Constraint on composition and size of lunar Fe-Ni-S core

Hidenori Terasaki; Keisuke Nishida; Satoru Urakawa; Yuta Shimoyama; Yuji Higo

Presentation information

[EE] Oral

S (Solid Earth Sciences) » S-IT Science of the Earth's Interior & Tectonophysics

[S-IT22] [EE] Interaction and Coevolution of the Core and Mantle in the Earth and Planets

Mon. May 22, 2017 3:30 PM - 5:00 PM Convention Hall B (International Conference Hall 2F)

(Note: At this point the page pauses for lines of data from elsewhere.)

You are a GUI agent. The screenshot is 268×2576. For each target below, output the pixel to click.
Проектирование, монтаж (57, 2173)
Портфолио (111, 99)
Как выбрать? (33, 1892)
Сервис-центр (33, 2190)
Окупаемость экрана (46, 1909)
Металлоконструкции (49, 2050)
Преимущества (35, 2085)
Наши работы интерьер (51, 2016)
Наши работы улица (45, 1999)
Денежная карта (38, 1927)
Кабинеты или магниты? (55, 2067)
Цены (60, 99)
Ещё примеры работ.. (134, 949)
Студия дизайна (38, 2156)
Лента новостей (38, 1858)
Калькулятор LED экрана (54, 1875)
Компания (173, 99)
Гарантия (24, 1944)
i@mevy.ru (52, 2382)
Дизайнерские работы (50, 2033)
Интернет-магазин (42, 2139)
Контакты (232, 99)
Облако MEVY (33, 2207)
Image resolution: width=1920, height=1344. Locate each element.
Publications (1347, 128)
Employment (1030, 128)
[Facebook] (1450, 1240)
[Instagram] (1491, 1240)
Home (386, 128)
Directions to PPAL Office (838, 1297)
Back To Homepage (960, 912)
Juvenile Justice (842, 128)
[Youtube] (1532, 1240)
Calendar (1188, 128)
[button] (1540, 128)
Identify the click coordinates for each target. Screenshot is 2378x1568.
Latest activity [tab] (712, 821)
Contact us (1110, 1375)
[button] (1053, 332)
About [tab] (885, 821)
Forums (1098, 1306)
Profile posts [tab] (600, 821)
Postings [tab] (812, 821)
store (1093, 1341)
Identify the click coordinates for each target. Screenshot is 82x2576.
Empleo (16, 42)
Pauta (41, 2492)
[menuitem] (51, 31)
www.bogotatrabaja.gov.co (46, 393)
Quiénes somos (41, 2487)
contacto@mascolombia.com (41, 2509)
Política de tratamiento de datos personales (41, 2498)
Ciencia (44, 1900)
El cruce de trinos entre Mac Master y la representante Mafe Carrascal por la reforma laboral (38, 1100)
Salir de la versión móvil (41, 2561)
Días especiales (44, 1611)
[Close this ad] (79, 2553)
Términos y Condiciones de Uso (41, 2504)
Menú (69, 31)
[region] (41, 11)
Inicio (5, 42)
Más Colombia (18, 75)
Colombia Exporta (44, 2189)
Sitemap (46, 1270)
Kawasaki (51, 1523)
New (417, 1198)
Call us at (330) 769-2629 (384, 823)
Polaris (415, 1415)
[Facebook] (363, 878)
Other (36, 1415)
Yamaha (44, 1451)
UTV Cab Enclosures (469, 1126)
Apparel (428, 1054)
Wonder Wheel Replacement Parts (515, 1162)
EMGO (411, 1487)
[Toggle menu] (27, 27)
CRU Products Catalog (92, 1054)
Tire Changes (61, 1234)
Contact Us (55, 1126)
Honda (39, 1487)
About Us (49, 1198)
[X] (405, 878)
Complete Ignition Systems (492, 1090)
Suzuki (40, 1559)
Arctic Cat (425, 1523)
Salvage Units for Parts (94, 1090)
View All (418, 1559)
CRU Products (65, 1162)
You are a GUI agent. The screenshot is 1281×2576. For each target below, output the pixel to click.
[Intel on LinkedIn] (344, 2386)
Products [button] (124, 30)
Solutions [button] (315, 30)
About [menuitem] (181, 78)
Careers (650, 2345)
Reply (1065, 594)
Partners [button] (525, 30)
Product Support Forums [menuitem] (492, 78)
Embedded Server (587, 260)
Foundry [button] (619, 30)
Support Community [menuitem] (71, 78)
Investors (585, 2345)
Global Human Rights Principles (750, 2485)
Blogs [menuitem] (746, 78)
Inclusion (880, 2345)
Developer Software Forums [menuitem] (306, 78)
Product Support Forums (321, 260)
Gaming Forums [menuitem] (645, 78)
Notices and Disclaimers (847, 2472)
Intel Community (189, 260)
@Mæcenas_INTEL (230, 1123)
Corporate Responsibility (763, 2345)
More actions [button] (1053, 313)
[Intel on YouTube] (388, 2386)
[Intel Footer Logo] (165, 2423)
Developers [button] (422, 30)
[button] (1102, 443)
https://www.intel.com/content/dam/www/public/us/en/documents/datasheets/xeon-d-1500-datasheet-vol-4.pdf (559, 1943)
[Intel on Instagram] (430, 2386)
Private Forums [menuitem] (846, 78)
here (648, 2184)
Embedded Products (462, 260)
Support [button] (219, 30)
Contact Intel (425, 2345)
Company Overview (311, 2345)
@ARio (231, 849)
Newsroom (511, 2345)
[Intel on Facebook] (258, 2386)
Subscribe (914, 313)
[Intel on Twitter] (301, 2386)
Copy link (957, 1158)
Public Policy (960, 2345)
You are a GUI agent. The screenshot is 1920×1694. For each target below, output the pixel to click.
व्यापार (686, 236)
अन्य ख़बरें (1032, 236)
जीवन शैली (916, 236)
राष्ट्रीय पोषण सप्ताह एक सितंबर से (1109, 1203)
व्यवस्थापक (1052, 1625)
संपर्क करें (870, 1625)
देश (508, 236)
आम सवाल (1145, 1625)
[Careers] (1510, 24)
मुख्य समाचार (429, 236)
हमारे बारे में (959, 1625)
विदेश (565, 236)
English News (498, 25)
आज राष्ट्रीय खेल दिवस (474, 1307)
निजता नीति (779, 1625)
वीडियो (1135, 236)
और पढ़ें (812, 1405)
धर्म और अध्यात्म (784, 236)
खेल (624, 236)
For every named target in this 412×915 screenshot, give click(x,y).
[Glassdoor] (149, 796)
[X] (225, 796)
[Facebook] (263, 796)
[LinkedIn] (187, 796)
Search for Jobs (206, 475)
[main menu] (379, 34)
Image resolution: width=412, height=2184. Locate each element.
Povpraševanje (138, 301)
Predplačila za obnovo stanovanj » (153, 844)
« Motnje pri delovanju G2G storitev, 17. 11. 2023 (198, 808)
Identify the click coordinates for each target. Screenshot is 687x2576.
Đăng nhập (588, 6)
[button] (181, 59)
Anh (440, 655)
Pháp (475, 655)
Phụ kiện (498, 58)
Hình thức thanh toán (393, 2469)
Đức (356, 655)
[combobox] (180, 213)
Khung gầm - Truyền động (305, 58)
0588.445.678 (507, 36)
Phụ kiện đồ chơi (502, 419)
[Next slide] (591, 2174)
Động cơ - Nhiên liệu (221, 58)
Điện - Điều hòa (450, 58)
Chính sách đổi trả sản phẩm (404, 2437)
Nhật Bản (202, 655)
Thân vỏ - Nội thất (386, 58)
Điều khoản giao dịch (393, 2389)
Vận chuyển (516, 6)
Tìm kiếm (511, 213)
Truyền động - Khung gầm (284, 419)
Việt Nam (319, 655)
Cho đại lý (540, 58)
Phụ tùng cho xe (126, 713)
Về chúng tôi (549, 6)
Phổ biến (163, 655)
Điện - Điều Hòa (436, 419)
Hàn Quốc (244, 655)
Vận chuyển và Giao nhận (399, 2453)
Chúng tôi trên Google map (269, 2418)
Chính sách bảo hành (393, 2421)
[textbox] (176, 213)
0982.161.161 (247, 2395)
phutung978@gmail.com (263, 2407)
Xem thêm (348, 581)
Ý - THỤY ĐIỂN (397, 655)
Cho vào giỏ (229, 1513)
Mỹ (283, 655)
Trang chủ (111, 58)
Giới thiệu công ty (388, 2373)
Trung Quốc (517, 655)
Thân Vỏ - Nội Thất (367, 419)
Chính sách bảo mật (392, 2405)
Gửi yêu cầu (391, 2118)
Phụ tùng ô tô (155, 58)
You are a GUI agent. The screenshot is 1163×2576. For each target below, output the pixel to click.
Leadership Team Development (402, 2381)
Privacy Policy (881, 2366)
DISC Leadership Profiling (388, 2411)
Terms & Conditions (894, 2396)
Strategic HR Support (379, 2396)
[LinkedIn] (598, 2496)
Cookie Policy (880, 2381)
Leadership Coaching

convener:Taku Tsuchiya(Geodynamics Research Center, Ehime University), Hidenori Terasaki(Graduate School of Science, Osaka University), Madhusoodhan Satish-Kumar(Department of Geology, Faculty of Science, Niigata University), Tetsuo Irifune(Geodynamics Research Center, Ehime University), John Hernlund(Earth-Life Science Institute, Tokyo Institute of Technology), Eiji Ohtani(Department of Earth and Planetary Materials Science, Graduate School of Science, Tohoku University), Chairperson:Taku Tsuchiya(Geodynamics Research Center, Ehime University)

4:15 PM - 4:30 PM

[SIT22-40] Constraint on composition and size of lunar Fe-Ni-S core

*Hidenori Terasaki¹, Keisuke Nishida², Satoru Urakawa³, Yuta Shimoyama¹, Yuji Higo⁴ (1.Graduate School of Science, Osaka University, 2.Graduate School of Science, The University of Tokyo, 3.Graduate School of Natural Science, Okayama University, 4.JASRI)

Keywords:Core, Moon, Sound velocity

In order to constrain S content in the lunar core and to estimate the structure of lunar interior, we compared measured V_P and r data of liquid Fe-alloys at the lunar core condition with observed geophysical data. We have measured sound velocity and density of liquid Fe-Ni-S using ultrasonic pulse-echo and X-ray absorption methods combined with multianvil apparatus up to 14 GPa. The obtained sound velocity and bulk modulus significantly decreased with increasing S content at the lunar core condition (5 GPa, 1800 K). Estimated Fe-Ni-S lunar core model from the present elastic properties will be compared with the previous interior models of Moon (Garcia et al. 2011 and Weber et al. 2011).